Its not Interest Rates reduction its Under Cutting for Housing Financiers

By Accommodation Times Bureau
By Dr Sanjay Chaturvedi

On the pretext of reducing the interest rates on home loans, Teaser Rates are back. Housing Financiers follow their own Prime Lending Rates (PLR) and for this, RBI have already released the banks to follow the PLR. RBI announces PLR just for indicative level only. Hence every bank has its own PLR. According to Union Budget proposals, the interest rates on home comes under priority sector up to Rs.25 lakh for which government gives subsidy of 1% through National Housing Bank refinancing schemes. For this, Government had given funds to National Housing Bank and allowed it to raise funds through Capital Gain Tax exemption bonds.

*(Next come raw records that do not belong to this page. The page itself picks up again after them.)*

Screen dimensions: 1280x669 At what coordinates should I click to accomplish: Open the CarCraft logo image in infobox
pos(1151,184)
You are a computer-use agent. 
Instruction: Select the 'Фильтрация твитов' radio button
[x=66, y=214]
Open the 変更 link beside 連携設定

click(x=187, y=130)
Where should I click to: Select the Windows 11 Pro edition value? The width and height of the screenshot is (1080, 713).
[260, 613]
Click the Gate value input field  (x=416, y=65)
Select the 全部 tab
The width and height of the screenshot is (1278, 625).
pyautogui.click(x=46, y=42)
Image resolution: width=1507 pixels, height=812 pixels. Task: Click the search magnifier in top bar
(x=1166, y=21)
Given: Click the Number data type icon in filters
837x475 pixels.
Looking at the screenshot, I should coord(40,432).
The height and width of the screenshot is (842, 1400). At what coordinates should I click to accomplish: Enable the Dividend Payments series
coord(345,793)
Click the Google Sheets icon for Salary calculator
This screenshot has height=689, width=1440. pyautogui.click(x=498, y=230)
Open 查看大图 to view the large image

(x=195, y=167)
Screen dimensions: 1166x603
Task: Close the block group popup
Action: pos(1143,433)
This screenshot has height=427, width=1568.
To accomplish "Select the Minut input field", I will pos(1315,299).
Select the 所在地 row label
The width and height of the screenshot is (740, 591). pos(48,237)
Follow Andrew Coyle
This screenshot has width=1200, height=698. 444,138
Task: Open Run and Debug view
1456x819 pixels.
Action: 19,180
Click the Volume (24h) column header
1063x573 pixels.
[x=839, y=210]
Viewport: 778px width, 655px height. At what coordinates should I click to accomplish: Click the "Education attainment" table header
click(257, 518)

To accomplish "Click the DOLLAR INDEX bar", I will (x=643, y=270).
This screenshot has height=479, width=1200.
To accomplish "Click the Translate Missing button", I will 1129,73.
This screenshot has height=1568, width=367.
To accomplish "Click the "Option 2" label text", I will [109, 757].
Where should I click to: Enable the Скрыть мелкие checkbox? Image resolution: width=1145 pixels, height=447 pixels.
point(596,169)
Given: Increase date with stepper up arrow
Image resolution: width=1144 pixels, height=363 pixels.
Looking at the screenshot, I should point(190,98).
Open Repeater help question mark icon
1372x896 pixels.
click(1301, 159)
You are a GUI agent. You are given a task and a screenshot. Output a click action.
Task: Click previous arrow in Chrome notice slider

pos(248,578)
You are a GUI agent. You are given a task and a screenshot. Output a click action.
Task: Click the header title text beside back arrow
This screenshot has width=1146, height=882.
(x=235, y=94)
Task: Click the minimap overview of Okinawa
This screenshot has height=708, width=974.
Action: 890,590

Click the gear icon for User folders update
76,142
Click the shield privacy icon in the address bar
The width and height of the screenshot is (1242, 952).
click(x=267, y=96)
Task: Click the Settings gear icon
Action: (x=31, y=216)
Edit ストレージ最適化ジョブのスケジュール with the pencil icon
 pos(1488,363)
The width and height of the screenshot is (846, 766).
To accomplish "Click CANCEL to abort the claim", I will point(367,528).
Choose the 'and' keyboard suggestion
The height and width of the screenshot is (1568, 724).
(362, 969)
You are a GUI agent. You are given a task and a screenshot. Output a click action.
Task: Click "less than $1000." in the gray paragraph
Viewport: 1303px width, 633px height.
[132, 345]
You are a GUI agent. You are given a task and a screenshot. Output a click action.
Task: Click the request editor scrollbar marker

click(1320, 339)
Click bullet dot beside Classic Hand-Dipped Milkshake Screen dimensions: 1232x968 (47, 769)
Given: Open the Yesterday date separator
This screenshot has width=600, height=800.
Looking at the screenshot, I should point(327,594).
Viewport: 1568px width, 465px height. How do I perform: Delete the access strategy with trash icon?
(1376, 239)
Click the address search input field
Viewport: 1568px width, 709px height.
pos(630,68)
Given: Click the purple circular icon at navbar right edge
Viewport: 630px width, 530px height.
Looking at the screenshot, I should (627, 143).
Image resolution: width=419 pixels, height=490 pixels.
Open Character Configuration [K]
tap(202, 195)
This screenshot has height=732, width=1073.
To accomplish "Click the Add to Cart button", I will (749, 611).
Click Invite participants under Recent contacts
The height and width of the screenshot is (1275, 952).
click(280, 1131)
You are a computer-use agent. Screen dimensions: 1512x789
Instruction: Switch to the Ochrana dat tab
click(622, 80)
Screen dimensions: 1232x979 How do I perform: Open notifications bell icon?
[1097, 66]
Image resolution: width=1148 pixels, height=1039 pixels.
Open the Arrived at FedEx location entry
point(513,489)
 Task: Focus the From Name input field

Now under these circumstances, act of Banks reducing the rates is sheer market forces pressures and nothing to do with the RBI policies and various credit rates by which RBI controls the inflation and other currency related issues. DSAs and agents of banks are now undercutting each other’s clients because Real Estate industry is going through its worst phase and nothing is moving. Volumes have declined and new clients are not entering into.

To survive in the housing finance market, the players are now under cutting in the name of Teaser Rates. The new reduced rates are not for existing clients. Under floating rate options, borrower must get the advantage of reducing the interest rate but unfortunately, these reduced rates are not for existing customers of the banks but from either other banks or new customers.

Foreign Banks are more aggressively luring the under cutting by not announcing in the public but their agents are active in the market. The first two to three years leverages are been given and then again same old bad practice prevails as to not to give advantage of interest rate reduction to the borrower of floating rate housing finance.